From the time of the earliest human settlements until the industrial revolution, an ox with a yoke was as common a sight as a cup of ale. It was the ox and yoke that enabled people to grow produce, eat and survive.

The yoke carries great significance in Judaism as well, and not just for those with Plaids. Taking upon oneself the 'Yoke of Heaven' (קבלת עול מלכות שמים) is an ideal mentioned countless times across the Torah. It connotes a firm and resolute dedication to what's right and just, as an ox follows the yoke.

Ok. Cool. So... anyone want a yoke placed on their heads? Not a great selling point! Indeed. There's much more to every seemingly simple phrase or idea in the Torah, and the 'Yoke of Heaven' is no different.

Once we're on the topic of an ox and yoke, something which the passage of time has made obsolete, let's talk about time itself for a moment.

Time works wonders - precisely by passing by. And it's not just the baseball mitt that gets better with use as time passes. Take the very expression 'the good old days'. 'Ahh, do you remember the 80's? Weren't they great?'

Why is it such a given that the old days were good? Why are those words a self understood, universal axiom which we assume everyone can relate too?

Because with the passage of time, only the most powerful, meaningful and profound faculties of the human psyche remain clear in our memories, while most other psychological and emotional faculties fade. One such faculty that becomes profoundly stronger and felt only as time passes is called 'will' (רצון).

A person is comprised of many elements. In addition to the physical functions within the wonder that is the human body, there are the intellectual abilities, emotional, creative, and communicative powers, speech, memory, love and so much more. Some of these are very personal (e.g. love) while some are not (e.g. speech).

We also possess a faculty called 'will'. Will is not felt in any specific part of the body, and is a kind of override button. It's a vague, detached power which a human being possesses which enables him or her to continue pursuing something even when all passion, feeling and even understanding of the goal has faded.

But will is an expression of the essence of one’s soul. It is so profound and so deep that it is hard to manifest in a tangible feeling. Yet it's very much there. Our will is often only apparent in what we want for our children (education is the big theme in this week's Torah portion). Someone who might not usually place much value in Jewish practice may, inexplicably, find it of extreme importance that their children receive a Jewish education. Why? Because it's their will.

While at the outset our deep power of will might barely be felt, with things such as frustration, instant gratification, and other short-term feelings being much more noticed, it becomes much more apparent and consciously sensed over time. It's the satisfaction one might feel after unswervingly, slowly building a family or business while others were partying.

Let's circle back to the ox and yoke. While we're often conscious of strong temporary desires and feelings, our deepest will - what we really want - can remain in the background, barely noticed for years.

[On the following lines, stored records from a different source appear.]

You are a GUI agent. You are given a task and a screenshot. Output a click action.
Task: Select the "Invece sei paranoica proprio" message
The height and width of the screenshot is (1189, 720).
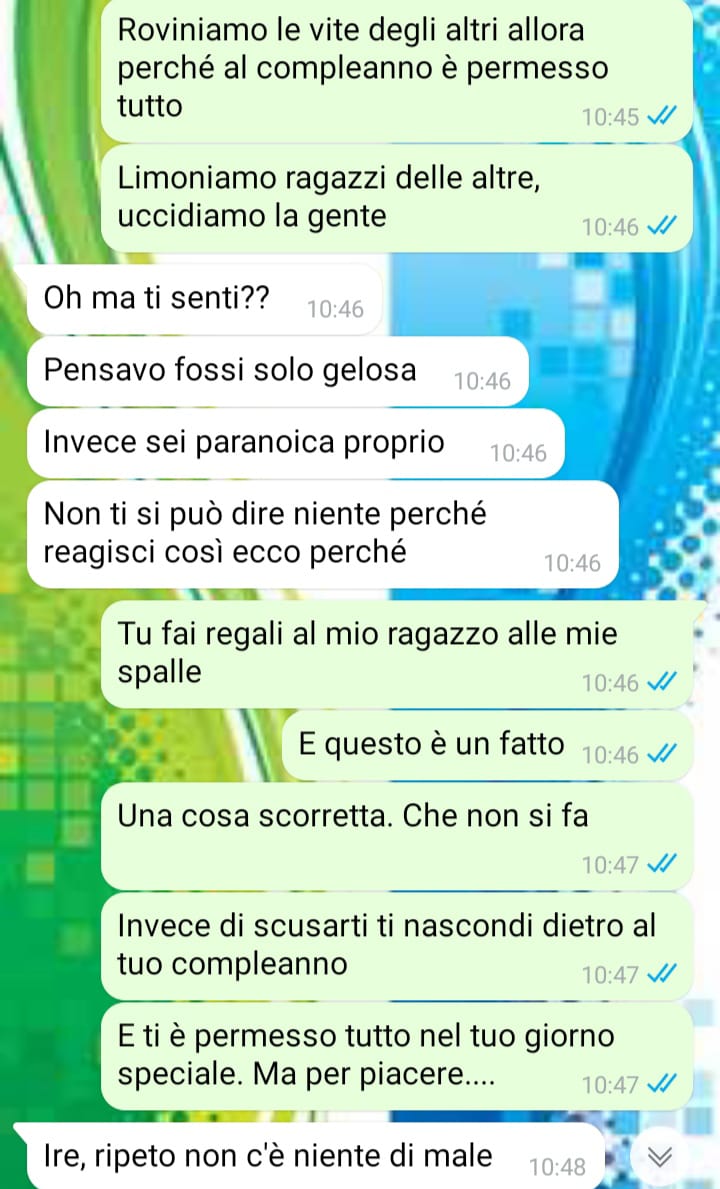pos(296,443)
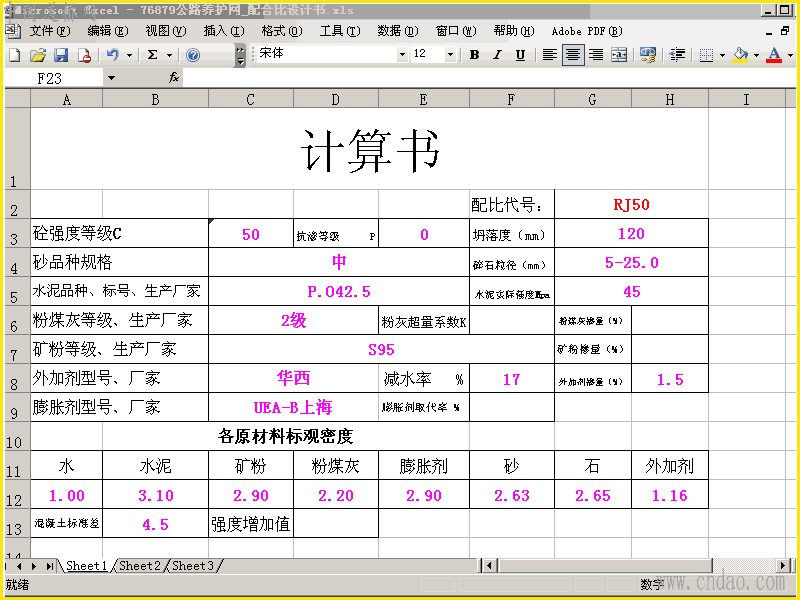Click the Undo arrow icon
The image size is (800, 600).
tap(113, 55)
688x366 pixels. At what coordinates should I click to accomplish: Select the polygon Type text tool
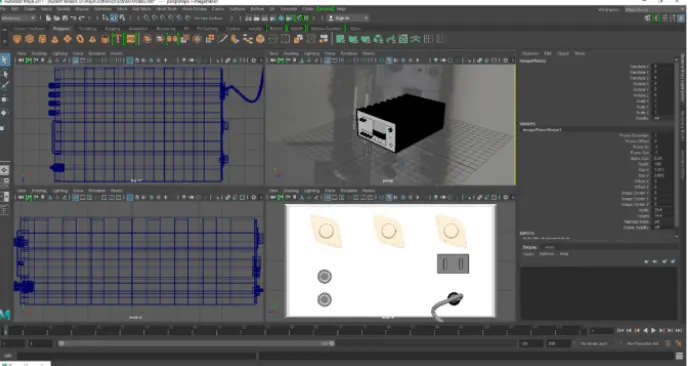tap(118, 39)
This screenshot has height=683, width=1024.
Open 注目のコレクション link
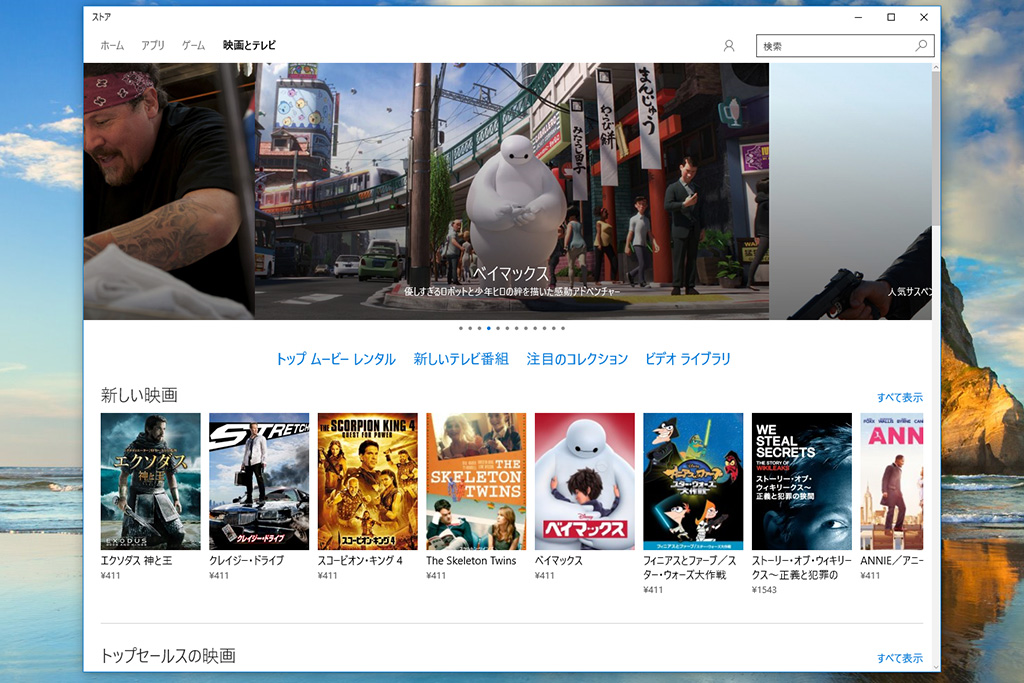577,359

This is why Judaism places such an emphasis on taking upon oneself the 'Yoke of Heaven' (קבלת עול מלכות שמים). It isn't to force us to do something we don't want to. Quite the contrary. It's to make sure that we take into consideration what's truly meaningful and important to us. It ensures that when we turn around twenty or thirty years later, we will be able to smile with profound satisfaction in knowing that what was truly nearest and dearest to us played center stage all along.